3. In right-angled trapezoidal ABCD, if AD//BC, angle ABC=90 degrees, AD:BC= 1:4, BD: AC = _ _ _ _ _ _.
13. It is known that the upper base length of a trapezoid is 2, the lower base length is 5, and one waist length is 4, so the range of the other waist length is _ _.
It is known that A, B and C are three sides of a triangle, and the square of (a+b+c) is equal to 3 (A +b +c). Prove that this triangle is an equilateral triangle.
Answer: 60
If you do two heights, you can get a rectangle.
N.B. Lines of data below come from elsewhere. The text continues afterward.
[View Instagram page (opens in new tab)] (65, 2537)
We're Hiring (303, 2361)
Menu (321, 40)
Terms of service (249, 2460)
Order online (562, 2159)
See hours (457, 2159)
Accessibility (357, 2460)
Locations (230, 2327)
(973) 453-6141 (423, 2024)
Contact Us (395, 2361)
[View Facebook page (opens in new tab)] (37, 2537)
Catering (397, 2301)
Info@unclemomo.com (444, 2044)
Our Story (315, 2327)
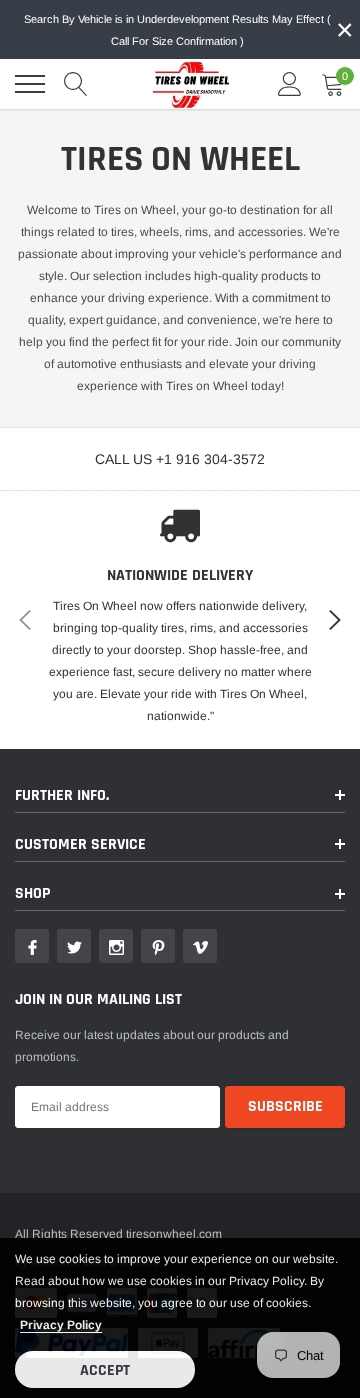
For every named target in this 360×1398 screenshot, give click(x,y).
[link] (32, 946)
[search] (76, 84)
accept (105, 1370)
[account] (290, 84)
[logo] (185, 84)
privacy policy (61, 1325)
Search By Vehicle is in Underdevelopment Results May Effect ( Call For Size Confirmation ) (177, 30)
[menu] (30, 84)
The bottom is divided into three parts: 1, 1, 1. A right triangle with the waist as the hypotenuse has a cotangent of 2, so the base angle is 60.
In the right-angled trapezoidal ABCD, AD//BC, angle ABC=90 degrees, AD:BC= 1:4, then BD:AC= 1:2.
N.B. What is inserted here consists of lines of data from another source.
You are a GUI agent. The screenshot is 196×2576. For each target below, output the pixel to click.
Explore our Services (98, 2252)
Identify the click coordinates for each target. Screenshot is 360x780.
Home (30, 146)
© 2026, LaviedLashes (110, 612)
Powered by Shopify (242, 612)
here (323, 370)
Solution: in trapezoidal ABCD, AD‖BC, and ∠ A = 90, AD = 1, BC = 4,
Derived from Pythagorean theorem
AB^2=BD^2-AD^2=AC^2-BC^2
That is, AC 2-BD 2 = BC 2-AD 2 =16-1=15 (1).
If the extension line of DE‖AC intersects BC at E, ACED is a parallelogram, CE=AD= 1, DE=AC,
BE=BC+CE=4+ 1=5
AC⊥BD,∠BDE=90
From Pythagorean Theorem
DE^2+BD^2=BE^2
That is, AC 2+BD 2 = 5 2 = 25 (2)
For (1)+(2), 2ac 2 = 40.
AC^2=20,BD^2=5
AC^2:BD^2=20:5=4: 1
AC:BD=2: 1
13. It is known that the upper base length of a trapezoid is 2, the lower base length is 5, and one waist length is 4, so the range of the other waist length is _ _.
1 & lt; M< seven
When the waist is known to translate to the other end of the upper sole, the part of the lower sole that is longer than the lower sole is 5-2 = 3, which forms a triangle with this waist 4 and waist M, so: 4-3.
Namely: 1
(a+b+c)^2
=a^2+b^2+c^2+2ab+2bc+2ca
=3(a^2+b^2+c^2)
The arrangement (a-b) 2+(b-c) 2+(c-a) 2 = 0.
So a=b=c, so it is an equilateral triangle.